+++ RECORDS TO USE +++

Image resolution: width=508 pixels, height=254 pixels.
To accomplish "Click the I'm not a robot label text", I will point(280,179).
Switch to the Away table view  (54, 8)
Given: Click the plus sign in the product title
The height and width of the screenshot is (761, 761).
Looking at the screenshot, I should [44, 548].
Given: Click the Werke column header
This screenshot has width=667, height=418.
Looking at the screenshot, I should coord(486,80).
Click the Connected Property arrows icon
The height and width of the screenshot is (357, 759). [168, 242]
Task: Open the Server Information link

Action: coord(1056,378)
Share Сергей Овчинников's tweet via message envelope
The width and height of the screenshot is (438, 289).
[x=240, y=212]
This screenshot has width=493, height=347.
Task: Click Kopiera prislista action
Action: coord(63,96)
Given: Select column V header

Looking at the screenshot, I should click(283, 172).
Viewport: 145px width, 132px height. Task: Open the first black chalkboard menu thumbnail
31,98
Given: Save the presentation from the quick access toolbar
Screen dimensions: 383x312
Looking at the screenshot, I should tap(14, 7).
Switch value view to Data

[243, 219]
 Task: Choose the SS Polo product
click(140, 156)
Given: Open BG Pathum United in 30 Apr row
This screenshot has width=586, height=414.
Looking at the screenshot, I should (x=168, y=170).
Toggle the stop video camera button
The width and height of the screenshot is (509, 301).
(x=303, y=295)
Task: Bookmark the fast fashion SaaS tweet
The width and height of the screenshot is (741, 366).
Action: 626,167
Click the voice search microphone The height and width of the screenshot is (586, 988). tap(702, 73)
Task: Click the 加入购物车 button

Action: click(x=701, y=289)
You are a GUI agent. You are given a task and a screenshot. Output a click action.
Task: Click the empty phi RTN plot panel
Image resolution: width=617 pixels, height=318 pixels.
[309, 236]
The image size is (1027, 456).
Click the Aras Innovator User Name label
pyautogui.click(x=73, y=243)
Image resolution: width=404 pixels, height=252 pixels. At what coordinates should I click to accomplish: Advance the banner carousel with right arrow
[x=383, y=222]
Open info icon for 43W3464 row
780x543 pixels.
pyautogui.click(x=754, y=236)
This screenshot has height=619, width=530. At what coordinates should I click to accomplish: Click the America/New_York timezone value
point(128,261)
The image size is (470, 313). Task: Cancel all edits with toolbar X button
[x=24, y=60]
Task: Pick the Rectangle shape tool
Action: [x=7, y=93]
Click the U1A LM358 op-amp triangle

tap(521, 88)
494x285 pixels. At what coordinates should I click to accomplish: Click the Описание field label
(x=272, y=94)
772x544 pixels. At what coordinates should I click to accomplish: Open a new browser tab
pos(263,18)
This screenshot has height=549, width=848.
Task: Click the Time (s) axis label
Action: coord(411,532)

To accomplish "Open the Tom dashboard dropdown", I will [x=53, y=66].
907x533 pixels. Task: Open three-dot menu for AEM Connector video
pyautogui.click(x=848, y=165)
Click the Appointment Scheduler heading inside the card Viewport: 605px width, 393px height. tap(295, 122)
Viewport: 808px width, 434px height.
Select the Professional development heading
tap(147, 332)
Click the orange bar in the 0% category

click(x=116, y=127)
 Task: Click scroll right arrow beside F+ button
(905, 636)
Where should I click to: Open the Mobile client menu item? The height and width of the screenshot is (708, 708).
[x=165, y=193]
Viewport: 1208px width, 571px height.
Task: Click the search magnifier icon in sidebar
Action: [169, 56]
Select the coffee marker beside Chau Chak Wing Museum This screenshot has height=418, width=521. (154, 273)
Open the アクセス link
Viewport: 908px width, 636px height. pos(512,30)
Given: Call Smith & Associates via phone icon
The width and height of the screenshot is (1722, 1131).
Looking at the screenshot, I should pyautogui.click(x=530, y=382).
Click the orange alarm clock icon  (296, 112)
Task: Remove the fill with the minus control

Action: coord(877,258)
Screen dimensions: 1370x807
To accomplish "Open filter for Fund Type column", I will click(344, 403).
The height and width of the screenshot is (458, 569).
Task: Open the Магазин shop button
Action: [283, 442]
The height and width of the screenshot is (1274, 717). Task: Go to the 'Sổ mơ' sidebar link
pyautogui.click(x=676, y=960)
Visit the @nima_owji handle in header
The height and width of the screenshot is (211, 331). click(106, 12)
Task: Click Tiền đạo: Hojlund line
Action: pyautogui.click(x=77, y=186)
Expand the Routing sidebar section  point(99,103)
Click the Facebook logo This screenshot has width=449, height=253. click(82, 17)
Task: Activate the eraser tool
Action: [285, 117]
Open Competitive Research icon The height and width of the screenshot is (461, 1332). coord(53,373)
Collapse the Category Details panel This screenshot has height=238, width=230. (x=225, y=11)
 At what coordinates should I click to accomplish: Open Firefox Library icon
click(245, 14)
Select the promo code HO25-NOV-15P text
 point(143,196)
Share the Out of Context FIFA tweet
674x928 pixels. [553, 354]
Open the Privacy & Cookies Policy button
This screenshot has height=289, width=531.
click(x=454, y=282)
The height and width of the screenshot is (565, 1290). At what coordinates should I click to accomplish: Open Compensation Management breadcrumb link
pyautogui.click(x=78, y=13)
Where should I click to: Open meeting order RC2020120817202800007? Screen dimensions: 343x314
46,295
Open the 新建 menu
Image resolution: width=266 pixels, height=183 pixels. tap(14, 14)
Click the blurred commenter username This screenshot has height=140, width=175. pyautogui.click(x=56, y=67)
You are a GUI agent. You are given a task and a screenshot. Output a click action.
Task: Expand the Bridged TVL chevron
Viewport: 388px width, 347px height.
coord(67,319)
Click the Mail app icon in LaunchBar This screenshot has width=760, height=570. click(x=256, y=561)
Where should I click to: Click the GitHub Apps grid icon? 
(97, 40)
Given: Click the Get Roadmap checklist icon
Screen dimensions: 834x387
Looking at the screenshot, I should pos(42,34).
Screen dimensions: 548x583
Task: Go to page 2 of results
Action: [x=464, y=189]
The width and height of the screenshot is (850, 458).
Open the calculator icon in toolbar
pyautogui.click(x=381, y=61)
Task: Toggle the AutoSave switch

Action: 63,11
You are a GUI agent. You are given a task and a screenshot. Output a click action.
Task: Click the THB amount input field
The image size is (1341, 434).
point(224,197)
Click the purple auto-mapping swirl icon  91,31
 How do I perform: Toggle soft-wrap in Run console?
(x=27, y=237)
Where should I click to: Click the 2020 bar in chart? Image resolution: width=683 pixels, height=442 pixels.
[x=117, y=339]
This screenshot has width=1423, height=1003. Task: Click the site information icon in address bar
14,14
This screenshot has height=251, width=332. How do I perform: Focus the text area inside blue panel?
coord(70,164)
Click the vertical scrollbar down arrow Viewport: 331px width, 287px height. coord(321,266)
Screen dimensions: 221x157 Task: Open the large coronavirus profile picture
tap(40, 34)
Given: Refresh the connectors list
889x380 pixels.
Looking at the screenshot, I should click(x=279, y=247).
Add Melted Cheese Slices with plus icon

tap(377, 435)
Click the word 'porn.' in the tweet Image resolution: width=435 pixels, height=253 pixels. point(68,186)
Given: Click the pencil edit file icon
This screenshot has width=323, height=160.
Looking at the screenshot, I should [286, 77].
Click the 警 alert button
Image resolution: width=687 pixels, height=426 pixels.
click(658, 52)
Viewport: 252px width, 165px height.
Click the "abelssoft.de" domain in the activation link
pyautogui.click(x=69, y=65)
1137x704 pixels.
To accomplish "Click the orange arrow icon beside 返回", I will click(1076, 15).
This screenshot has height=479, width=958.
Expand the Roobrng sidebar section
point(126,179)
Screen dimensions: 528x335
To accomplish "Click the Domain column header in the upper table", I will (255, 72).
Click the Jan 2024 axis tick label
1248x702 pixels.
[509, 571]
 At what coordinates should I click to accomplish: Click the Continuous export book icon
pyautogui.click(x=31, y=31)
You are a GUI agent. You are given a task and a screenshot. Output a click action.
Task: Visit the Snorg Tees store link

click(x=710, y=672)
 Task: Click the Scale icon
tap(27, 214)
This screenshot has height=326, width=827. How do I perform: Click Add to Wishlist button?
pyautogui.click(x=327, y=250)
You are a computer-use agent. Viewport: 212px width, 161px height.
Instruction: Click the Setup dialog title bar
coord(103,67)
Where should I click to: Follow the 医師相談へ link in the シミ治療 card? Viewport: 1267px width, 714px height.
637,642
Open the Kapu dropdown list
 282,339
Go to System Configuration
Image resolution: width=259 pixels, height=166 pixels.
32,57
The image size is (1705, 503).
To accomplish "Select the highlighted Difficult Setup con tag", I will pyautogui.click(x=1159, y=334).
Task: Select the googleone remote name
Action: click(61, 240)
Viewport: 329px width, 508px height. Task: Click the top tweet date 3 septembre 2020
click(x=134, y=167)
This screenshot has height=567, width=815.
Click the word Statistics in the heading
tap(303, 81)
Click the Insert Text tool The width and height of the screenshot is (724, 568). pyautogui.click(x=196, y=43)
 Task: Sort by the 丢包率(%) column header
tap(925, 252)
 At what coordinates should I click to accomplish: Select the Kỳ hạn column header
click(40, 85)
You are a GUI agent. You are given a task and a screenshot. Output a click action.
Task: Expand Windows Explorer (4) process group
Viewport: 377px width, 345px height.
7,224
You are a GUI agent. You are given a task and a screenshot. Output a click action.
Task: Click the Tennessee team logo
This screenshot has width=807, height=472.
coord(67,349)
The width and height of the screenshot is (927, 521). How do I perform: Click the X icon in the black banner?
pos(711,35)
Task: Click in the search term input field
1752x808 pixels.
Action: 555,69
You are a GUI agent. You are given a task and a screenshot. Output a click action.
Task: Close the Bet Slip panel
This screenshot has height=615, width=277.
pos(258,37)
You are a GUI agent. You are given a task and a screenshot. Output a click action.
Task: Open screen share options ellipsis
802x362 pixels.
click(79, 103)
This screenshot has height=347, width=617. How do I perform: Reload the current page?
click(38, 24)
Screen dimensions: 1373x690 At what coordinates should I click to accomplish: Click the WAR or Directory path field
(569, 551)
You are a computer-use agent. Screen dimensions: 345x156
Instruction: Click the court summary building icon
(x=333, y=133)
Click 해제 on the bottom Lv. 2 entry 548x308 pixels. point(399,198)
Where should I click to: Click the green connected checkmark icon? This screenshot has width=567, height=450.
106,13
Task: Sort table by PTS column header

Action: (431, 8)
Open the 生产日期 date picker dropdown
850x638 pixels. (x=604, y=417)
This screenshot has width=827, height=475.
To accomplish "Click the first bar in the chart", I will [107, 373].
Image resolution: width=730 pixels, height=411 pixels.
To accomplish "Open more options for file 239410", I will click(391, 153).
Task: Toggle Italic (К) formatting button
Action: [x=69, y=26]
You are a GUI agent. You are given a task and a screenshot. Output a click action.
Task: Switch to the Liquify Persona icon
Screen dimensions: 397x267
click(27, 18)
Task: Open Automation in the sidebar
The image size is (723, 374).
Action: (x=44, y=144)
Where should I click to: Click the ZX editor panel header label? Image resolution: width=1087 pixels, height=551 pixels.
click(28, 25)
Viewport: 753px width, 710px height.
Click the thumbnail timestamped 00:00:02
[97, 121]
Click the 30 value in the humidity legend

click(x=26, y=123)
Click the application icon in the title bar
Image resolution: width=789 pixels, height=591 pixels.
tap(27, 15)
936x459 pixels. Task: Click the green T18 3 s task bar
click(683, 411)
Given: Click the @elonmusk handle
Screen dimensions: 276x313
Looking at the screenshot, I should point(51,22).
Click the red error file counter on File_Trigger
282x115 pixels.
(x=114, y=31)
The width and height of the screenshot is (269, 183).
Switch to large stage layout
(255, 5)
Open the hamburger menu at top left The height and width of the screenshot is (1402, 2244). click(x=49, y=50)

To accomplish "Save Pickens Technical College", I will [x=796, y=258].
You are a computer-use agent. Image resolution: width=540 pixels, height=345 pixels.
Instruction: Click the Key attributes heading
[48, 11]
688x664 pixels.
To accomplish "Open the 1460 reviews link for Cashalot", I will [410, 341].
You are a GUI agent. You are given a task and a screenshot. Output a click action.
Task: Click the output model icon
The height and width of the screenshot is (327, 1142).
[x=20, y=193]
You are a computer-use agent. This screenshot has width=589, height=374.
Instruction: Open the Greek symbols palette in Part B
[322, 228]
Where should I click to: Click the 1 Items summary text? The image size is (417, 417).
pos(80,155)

+++

=== WHAT IS REQUIRED ===
For the lines above, output exactly those from the line containing "Click the word 'porn.'" through the line containing "This screenshot has height=479, width=958.", and skip the others.

=== OUTPUT FOR THIS TASK ===
Click the word 'porn.' in the tweet Image resolution: width=435 pixels, height=253 pixels. point(68,186)
Given: Click the pencil edit file icon
This screenshot has width=323, height=160.
Looking at the screenshot, I should [286, 77].
Click the 警 alert button
Image resolution: width=687 pixels, height=426 pixels.
click(658, 52)
Viewport: 252px width, 165px height.
Click the "abelssoft.de" domain in the activation link
pyautogui.click(x=69, y=65)
1137x704 pixels.
To accomplish "Click the orange arrow icon beside 返回", I will click(1076, 15).
This screenshot has height=479, width=958.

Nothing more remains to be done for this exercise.